**DOCUMENT SEGMENT**
-- BEGIN --

Well that's special code for failover already. So far we just
taught userspace to skip renaming slave interfaces.

> > 
> > So I think what you are saying is that someone might have already
> > written scripts and gotten them to work on v4.17 when STANDBY was
> > included and these scripts rely on ethX. Now these scripts
> > will break.
> The controversial part is the new kernel naming pattern. Initially I thought
> there shouldn't be such crazy scripts relying on the pattern, but when I
> worked on cloud-init it I realized that there's already a lot of software
> taking assumption around the 'eth0' name. In the past I've seen random
> scripts that parses the ethX name assumes (incorrectly) the name ends up
> with digits, or even the digits and name are 1:1 mapped. Of course, you can
> say these are bugs in scripts themselves.

No what I say is that they will crash on rename of standby too.

> Anyway, I'll let others in the netdev to comment on this new scheme, maybe
> that's the concern of merely myself. The good part of your proposal is that
> we can get consistent slave name, which still plays its role until we move
> towards making slave names less relevant, i.e. ideally a 1-netdev model. I
> think we both agree that the master matters more than the slave names.

-- END --

**GIVEN INFORMATION**
-- BEGIN --

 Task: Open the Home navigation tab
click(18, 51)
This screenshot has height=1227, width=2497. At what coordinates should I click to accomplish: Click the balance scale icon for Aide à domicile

-- END --

**WHAT THIS EXERCISE ASKS**
1) Answer these questions from the excerpt on interface naming:
(a) In which kernel version was STANDBY included?
(b) Work on which project showed that a lot of software assumes the 'eth0' name?
(c) What model is described as the ideal once slave names become less relevant?
2) Please list every specific name in the excerpt on interface naming that identifies a kernel version, a kernel feature, a software project, a developer community, or a network interface or interface pattern.
3) Shorten the paragraph of the excerpt on interface naming that opens with "The controversial part is the new kernel naming pattern," keeping its main facts.
The data has no connection to the excerpt on interface naming.

**ANSWERS PER TASK**
1)
(a) v4.17
(b) cloud-init
(c) A 1-netdev model

2) v4.17, STANDBY, cloud-init, netdev, eth0, ethX

3) The new kernel naming pattern is the controversial part. The writer first thought no scripts would rely on it, but work on cloud-init showed that much software assumes the name 'eth0'. Some scripts that parse ethX names wrongly assume the name ends in digits, or that digits and names map 1:1, though these could be called bugs in the scripts themselves.